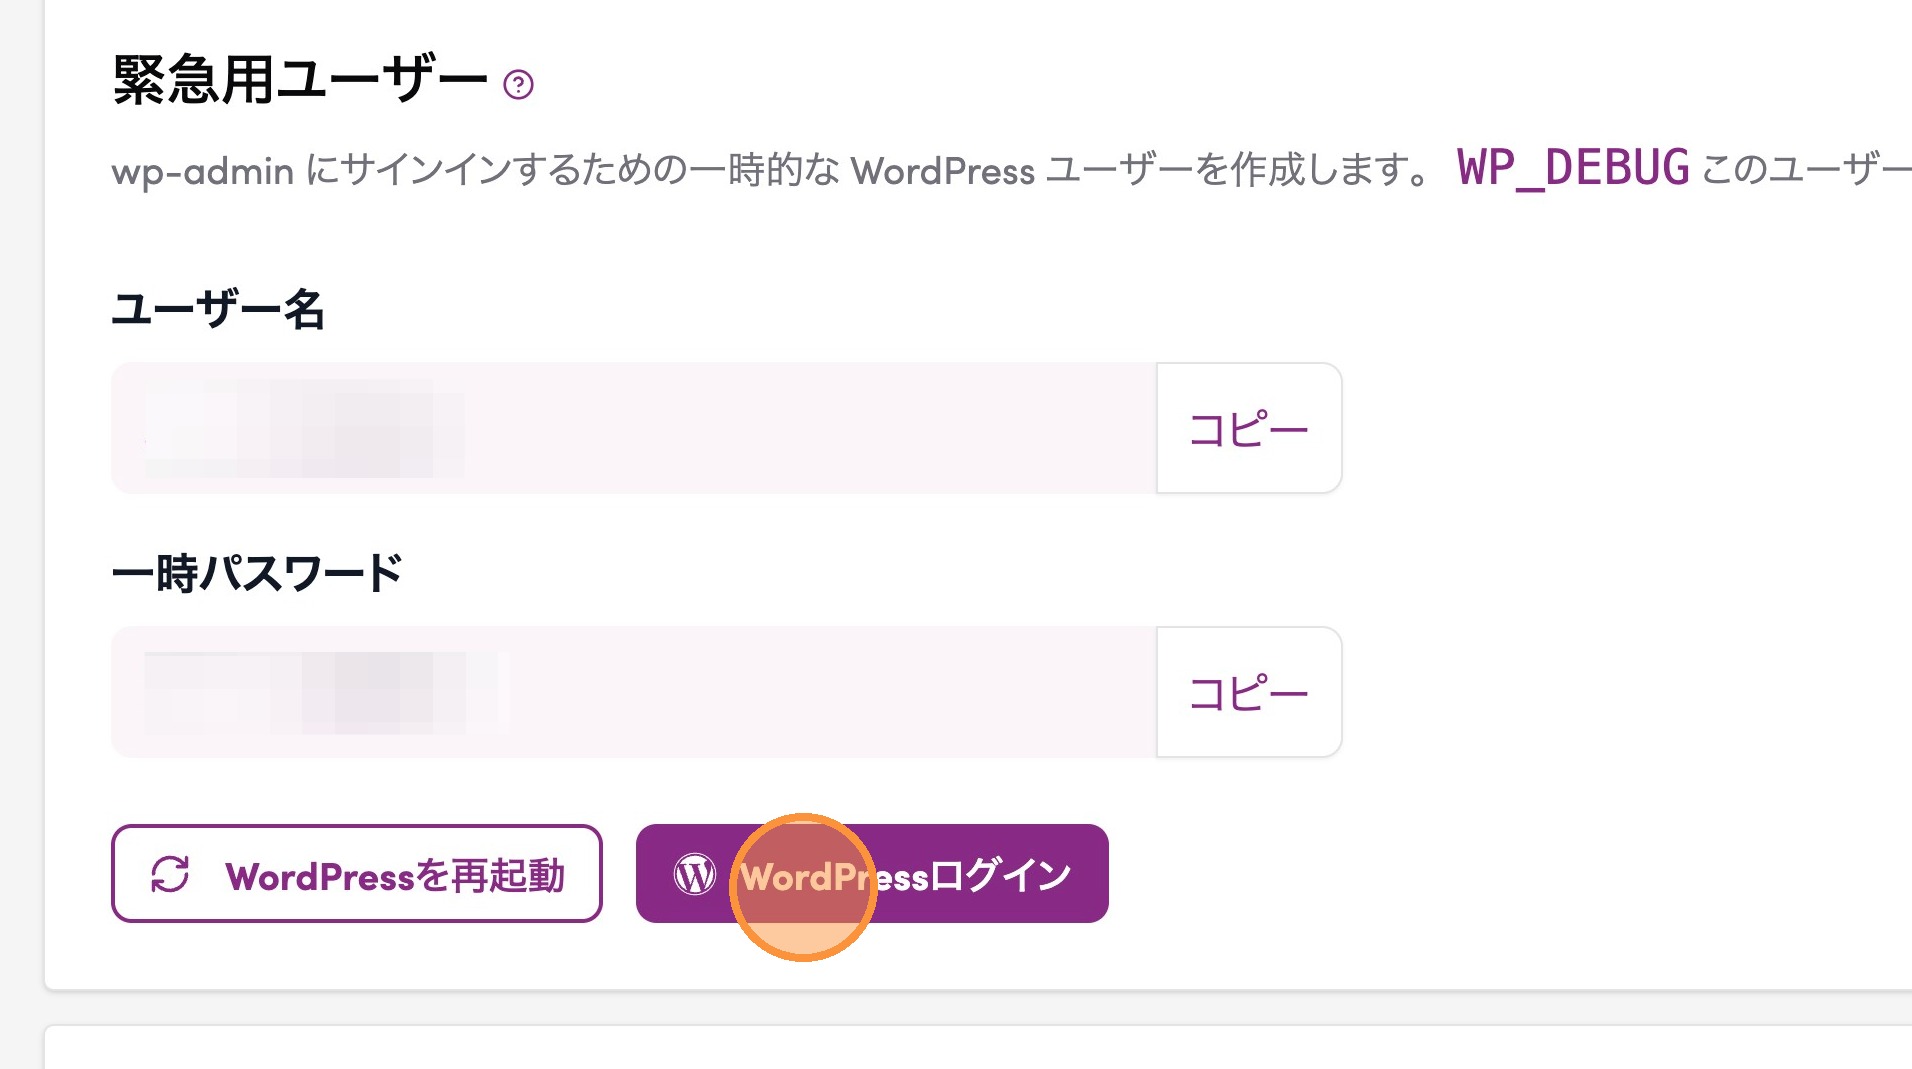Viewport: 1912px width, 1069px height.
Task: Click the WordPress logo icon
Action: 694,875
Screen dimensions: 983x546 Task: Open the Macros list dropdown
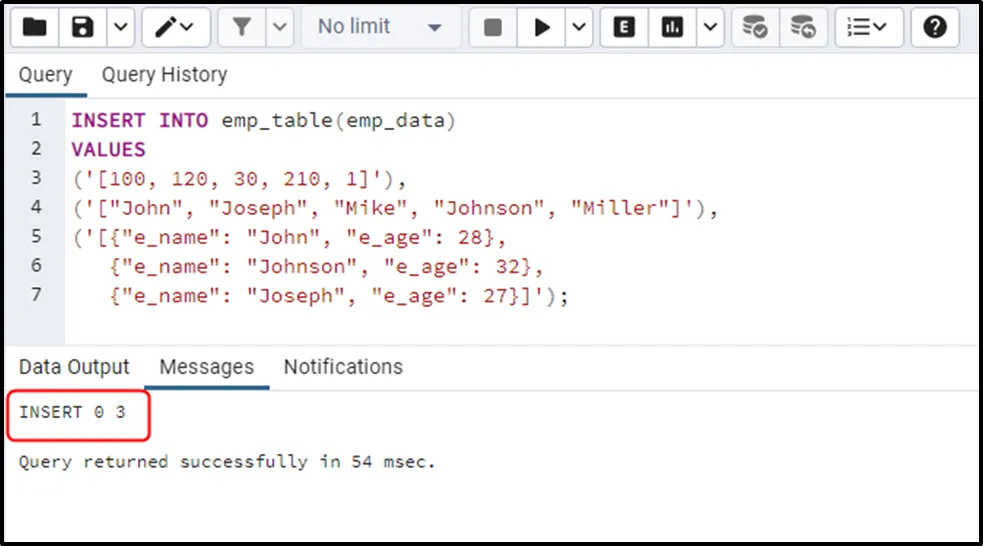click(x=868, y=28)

•••

Repeat verbatim the lines from the one with "Screen dimensions: 983x546" through the end of the listing above. Include both ends, add nothing, and exclude the pictures.

Screen dimensions: 983x546 Task: Open the Macros list dropdown
click(x=868, y=28)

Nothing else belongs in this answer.